▶ Extract
How to build the Linear Regression algorithm using LearningAPI?
The below solution demonstrates how to implement a Linear Regression algorithm for a model to predict House price using LearningAPI. To understand the implementation, you should initially understand the linear Regression concept.
Simple linear regression is a statistical method that allows us to summarize and study relationships between two continuous and quantitative variables. And in this one variable will be assigned for prediction based on the changes and variations in the other variables.
LearningApi Example Algorithm
Lets take a simple example to build a model to predict the HOUSE PRICE. For this, we have 3 phases of tasks to do.
- Loading data phase
- Training Phase
- Prediction Phase
Loading data phase :
Let’s consider 2 simple features (features are the inputs)
*Size* - Size of the house
*Room* - Number of rooms
and 1 label (the output feature is called label)
*Price* - Price of the house based on *room* feature
Each features is given with a index number defined in DataDescriptor as shown in the following line of code :
des.Features[0] = new Column { Id = 1, Name = "size", Index = 0, Type = ColumnType.NUMERIC, DefaultMissingValue = 0, Values = null };
des.Features[1] = new Column { Id = 2, Name = "rooms", Index = 1, Type = ColumnType.NUMERIC, DefaultMissingValue = 0, Values = null };
des.Features[2] = new Column { Id = 3, Name = "price", Index = 2, Type = ColumnType.NUMERIC, DefaultMissingValue = 0, Values = null };
Now we should train the model with the above 2 features and a label by giving a real data (shown below) in csv file, we have taken the pre processed data :
Ex. Size data is taken as 1 instead of 10 sq.m. Room data is taken as it is. Price data is taken as 6 instead of 600 euros.
Size | Room | Price |
---|---|---|
1 | 1 | 6 |
1 | 2 | 8 |
2 | 1 | 9 |
2 | 2 | 11 |
3 | 1 | 12 |
3 | 2 | 14 |
4 | 1 | 15 |
4 | 2 | 17 |
5 | 1 | 18 |
5 | 2 | 20 |
The model uses CsvDataProvider to read the csv file as shown in the following interface :
api.UseCsvDataProvider(trainDataPath, ',', false);
The module can be configured by using a DataDescriptor class. This class describes the columns (features and the label). Label index is the index number of feature based on which the prediction should be made.
The following is the code snippet for the data descriptor :
private DataDescriptor LoadMetaData()
{
var des = new DataDescriptor();
des.Features = new Column[3];
des.LabelIndex = 2;
return des;
}
Training phase : The model reads the data from csv file and based on the data given, after training the model, the model should be able to predict the result y.

▶ Goal 1
Translate the sentence "This class describes the columns (features and the label)." from the LearningAPI guide into French.
The LearningAPI guide above and the records that come next are unrelated, independent material.

▶ Supplied records
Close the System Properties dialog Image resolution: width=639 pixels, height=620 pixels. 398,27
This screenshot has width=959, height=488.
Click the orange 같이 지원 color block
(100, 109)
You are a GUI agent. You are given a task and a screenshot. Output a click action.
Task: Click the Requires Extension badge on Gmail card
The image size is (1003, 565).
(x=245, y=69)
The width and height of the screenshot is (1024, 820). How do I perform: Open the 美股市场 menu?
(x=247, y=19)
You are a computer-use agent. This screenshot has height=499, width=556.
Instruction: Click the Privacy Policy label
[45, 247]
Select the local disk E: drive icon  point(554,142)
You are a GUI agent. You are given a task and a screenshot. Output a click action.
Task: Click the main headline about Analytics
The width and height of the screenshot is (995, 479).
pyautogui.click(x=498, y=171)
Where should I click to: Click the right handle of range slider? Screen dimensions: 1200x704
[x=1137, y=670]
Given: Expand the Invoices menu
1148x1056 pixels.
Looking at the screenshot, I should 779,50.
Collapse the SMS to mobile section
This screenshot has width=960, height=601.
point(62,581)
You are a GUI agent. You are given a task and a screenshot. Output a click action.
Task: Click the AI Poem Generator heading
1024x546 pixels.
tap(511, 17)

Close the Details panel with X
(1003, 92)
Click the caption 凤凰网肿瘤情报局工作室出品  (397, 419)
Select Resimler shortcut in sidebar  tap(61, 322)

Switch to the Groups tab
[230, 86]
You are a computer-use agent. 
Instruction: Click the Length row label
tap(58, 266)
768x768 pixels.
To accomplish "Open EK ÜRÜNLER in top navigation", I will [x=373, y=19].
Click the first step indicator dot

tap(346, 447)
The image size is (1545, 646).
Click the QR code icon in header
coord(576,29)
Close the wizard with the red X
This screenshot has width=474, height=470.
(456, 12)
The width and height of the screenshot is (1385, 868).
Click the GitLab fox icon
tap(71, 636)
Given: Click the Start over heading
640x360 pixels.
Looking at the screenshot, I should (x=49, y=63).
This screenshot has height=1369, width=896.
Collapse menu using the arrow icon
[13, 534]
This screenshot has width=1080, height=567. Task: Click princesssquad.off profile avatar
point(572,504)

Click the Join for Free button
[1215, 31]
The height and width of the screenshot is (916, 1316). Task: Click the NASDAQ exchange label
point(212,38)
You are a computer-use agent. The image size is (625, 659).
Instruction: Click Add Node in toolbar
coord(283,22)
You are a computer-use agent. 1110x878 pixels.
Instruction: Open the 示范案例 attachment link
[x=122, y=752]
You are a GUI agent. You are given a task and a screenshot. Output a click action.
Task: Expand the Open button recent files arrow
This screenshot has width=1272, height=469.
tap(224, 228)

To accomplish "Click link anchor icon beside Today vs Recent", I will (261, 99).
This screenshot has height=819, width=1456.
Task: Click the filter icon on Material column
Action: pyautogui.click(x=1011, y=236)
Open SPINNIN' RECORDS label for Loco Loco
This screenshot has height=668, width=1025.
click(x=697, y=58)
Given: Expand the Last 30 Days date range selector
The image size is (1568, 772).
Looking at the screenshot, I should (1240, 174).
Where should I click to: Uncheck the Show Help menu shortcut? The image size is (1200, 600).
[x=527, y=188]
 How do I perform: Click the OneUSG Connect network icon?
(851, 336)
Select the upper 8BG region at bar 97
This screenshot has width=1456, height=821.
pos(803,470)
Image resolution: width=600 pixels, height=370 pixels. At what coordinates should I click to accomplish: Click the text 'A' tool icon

▶ Goal 2
Write out the records from the line containing "You are a computer-use agent. 1110x878" through the end of the records.

▶ Exercise answer 1
Cette classe décrit les colonnes (les caractéristiques et l'étiquette).

▶ Exercise answer 2
You are a computer-use agent. 1110x878 pixels.
Instruction: Open the 示范案例 attachment link
[x=122, y=752]
You are a GUI agent. You are given a task and a screenshot. Output a click action.
Task: Expand the Open button recent files arrow
This screenshot has width=1272, height=469.
tap(224, 228)

To accomplish "Click link anchor icon beside Today vs Recent", I will (261, 99).
This screenshot has height=819, width=1456.
Task: Click the filter icon on Material column
Action: pyautogui.click(x=1011, y=236)
Open SPINNIN' RECORDS label for Loco Loco
This screenshot has height=668, width=1025.
click(x=697, y=58)
Given: Expand the Last 30 Days date range selector
The image size is (1568, 772).
Looking at the screenshot, I should (1240, 174).
Where should I click to: Uncheck the Show Help menu shortcut? The image size is (1200, 600).
[x=527, y=188]
 How do I perform: Click the OneUSG Connect network icon?
(851, 336)
Select the upper 8BG region at bar 97
This screenshot has width=1456, height=821.
pos(803,470)
Image resolution: width=600 pixels, height=370 pixels. At what coordinates should I click to accomplish: Click the text 'A' tool icon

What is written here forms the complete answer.